Western Bulldogs VFLW coach Sean Kavanagh echoed Cula-Reid's sentiments.
"We're in a similar boat. We [made] a plan earlier in the year post the AFLW season with girls coming back who needed their break and might get a few games later in the season," Kavanagh said.
"Some of them have tipped out again ready to go for their (AFLW) pre-season. We've had a similar balance, some of our first and second-year players have been getting a bit more footy in them through the VFLW season.
"Basically, everyone on our list has now played, which is exciting. To give as many of our girls some exposure at the level as we could was the plan, and it's been a great season so far."
Another factor state league coaches in Victoria need to balance is the introduction of the top-flight under-18 players who are eligible to be drafted at the end of the year.
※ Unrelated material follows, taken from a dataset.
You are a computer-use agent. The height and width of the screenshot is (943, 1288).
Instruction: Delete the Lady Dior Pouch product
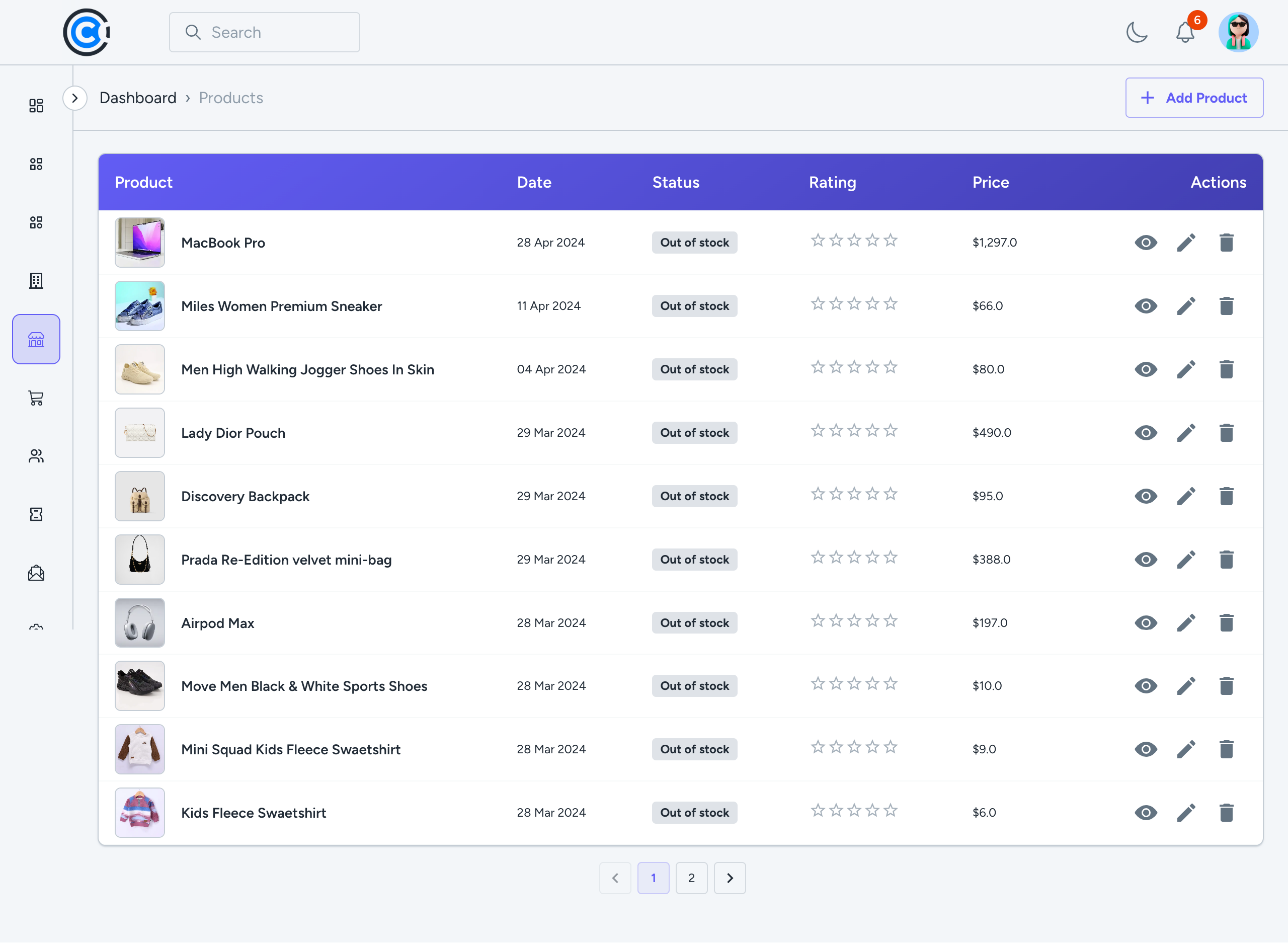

In competitions like the QAFLW and WAFLW, younger players who are ready play from the start of the season, sometimes even at the age of 16.
This is the second year elite 18-year-olds have been integrated with VFLW teams following the NAB AFLW under-18 championships in July, giving them a taste of senior footy and training at elite clubs before they are signed to AFLW sides.
Although just because an under-18 is playing at a VFLW club, does not mean they will be automatically drafted to its AFLW team; for example, last year Tyla Hanks played at Carlton but was drafted by Melbourne.
The Dogs have fielded GWV Rebels Sophie Molan and Ella Wood, along with Western Jet Elisabeth Georgostathis, while the Pies have had Gemma Lagioia, Nicola Xenos and Alana Porter (all Oakleigh Chargers) on their list this year.
"What they do is they play with confidence," Bulldogs VFLW skipper Mickayla Ward said.
"Coming through a junior development (program), where some of our VFLW players haven't had that experience, they're able to get out there, know exactly what their role is and go and do it."
Cula-Reid said the under-18 players lifted the entire team.
"I've been watching their NAB League games and finding out what they bring, finding out where their flaws are, and then when they come into the system, trying to close that gap in terms of what we need them to play," she said.
"Those kids are just unbelievable. The best thing is they (initially) don't have that much knowledge of some of the players around them, but when they get in, they think it's such a cool environment and where they want to be.
"They test some of our VFL girls, and that's where we want them to be. If they're pushing each other, the level's just going to be better and better."